== Estratto selezionato ==

A trent'anni dalla prematura scomparsa di Tortora, ci chiediamo ancora 'dove eravamo rimasti?'. Cosa è cambiato da allora, quale è l'eredità del caso Tortora.
Interrogativi sullo stato di salute del sistema giudiziario italiano certamente, ma anche un'attualissima riflessione sulla pericolosa costruzione mediatica di un fatto inesistente - supportata in questo caso addirittura da un processo paradossale - concepito sulle pagine dei giornali prima ancora che nelle aule dei tribunali.
Mi consentirete di partire proprio da questo ultimo punto. Anche perché il caso Tortora non si può capire fino in fondo se non si ha una visione d'insieme dell'uomo Enzo e del personaggio Tortora, e della campagna stampa che tentò di dissacrare l'uno e distruggere l'altro.
Sull'uomo si è detto molto. Enzo Tortora era quello che appariva, che si manifestava attraverso il piccolo schermo. Colto, gentile, dotato di straordinaria intelligenza e fine ironia.
Aveva fascino, il fascino del gentiluomo. Tratto umano, modi garbati, eppure austero e fiero nel sostenere le sue tesi e difendere posizioni spesso anticonformiste nella vita come nella professione. Una dicotomia, potremmo dire, che gli aveva conferito tantissime simpatie, ma anche innumerevoli antipatie, invidie. E che lo segnerà per sempre, fino alla divisione della stessa opinione pubblica in innocentisti e colpevolisti.

===
== Dati raccolti ==

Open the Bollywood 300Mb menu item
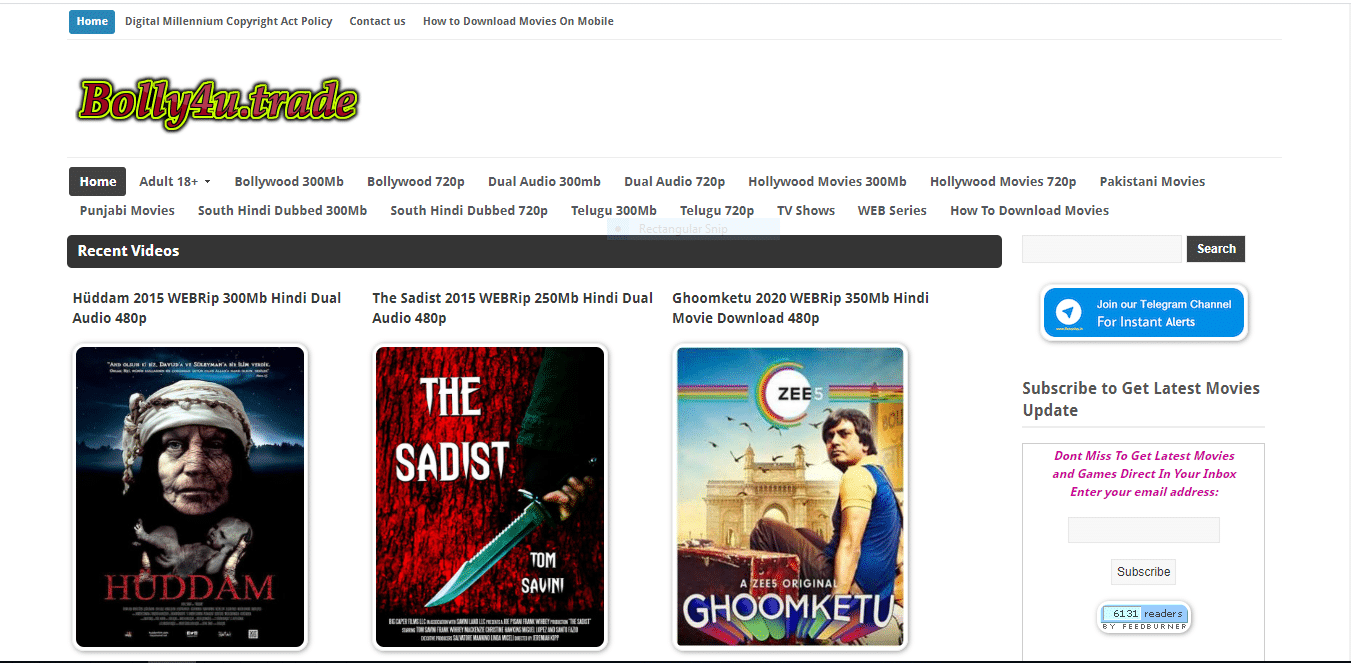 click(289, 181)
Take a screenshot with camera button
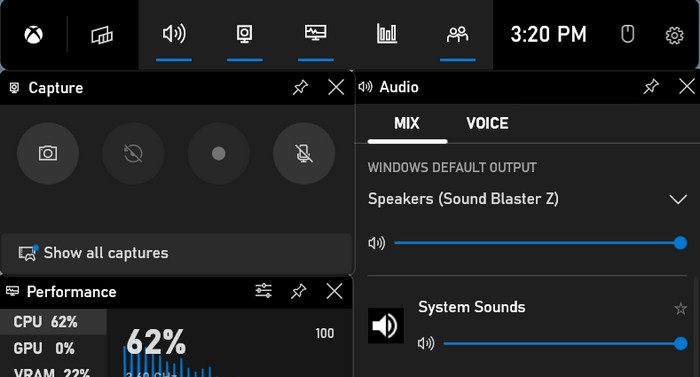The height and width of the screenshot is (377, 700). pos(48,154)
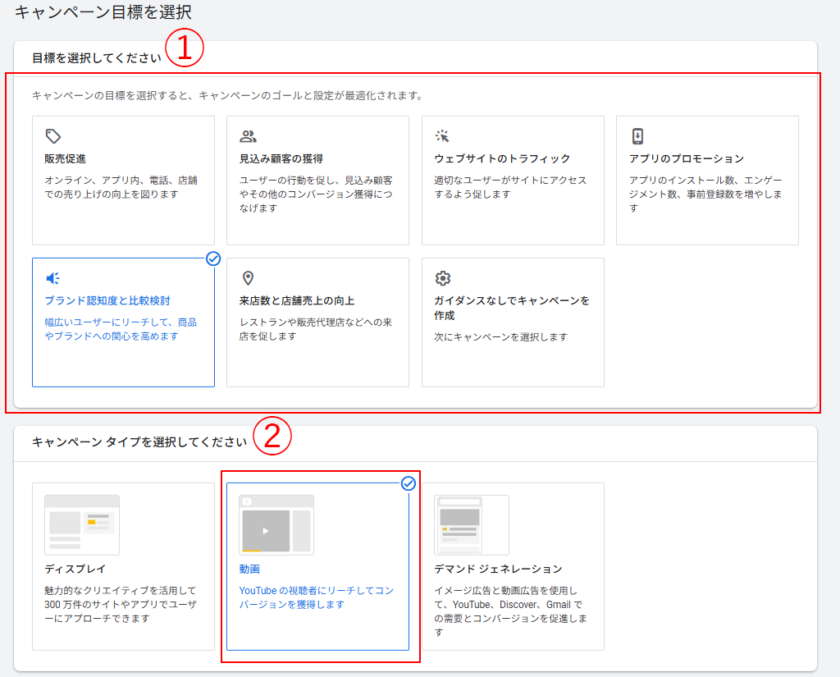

===

Elenco delle consegne
1. Indica se ciascuna delle seguenti affermazioni concorda con l'estratto sul caso Tortora, rispondendo sì o no e citando testualmente le parole decisive: (a) Enzo Tortora viene descritto come colto, gentile e dotato di fine ironia; (b) la costruzione mediatica del fatto nacque nelle aule dei tribunali prima che sulle pagine dei giornali; (c) l'opinione pubblica si divise in innocentisti e colpevolisti.
2. Restituisci senza alcuna modifica tutto il passo dell'estratto sul caso Tortora che va da "Interrogativi sullo stato" giù fino a "aule dei tribunali.", estremi compresi.
I dati non hanno alcun legame con l'estratto sul caso Tortora.

Soluzioni
1.
(a) Sì: «Colto, gentile, dotato di straordinaria intelligenza e fine ironia.»
(b) No: «concepito sulle pagine dei giornali prima ancora che nelle aule dei tribunali»
(c) Sì: «fino alla divisione della stessa opinione pubblica in innocentisti e colpevolisti»

2.
Interrogativi sullo stato di salute del sistema giudiziario italiano certamente, ma anche un'attualissima riflessione sulla pericolosa costruzione mediatica di un fatto inesistente - supportata in questo caso addirittura da un processo paradossale - concepito sulle pagine dei giornali prima ancora che nelle aule dei tribunali.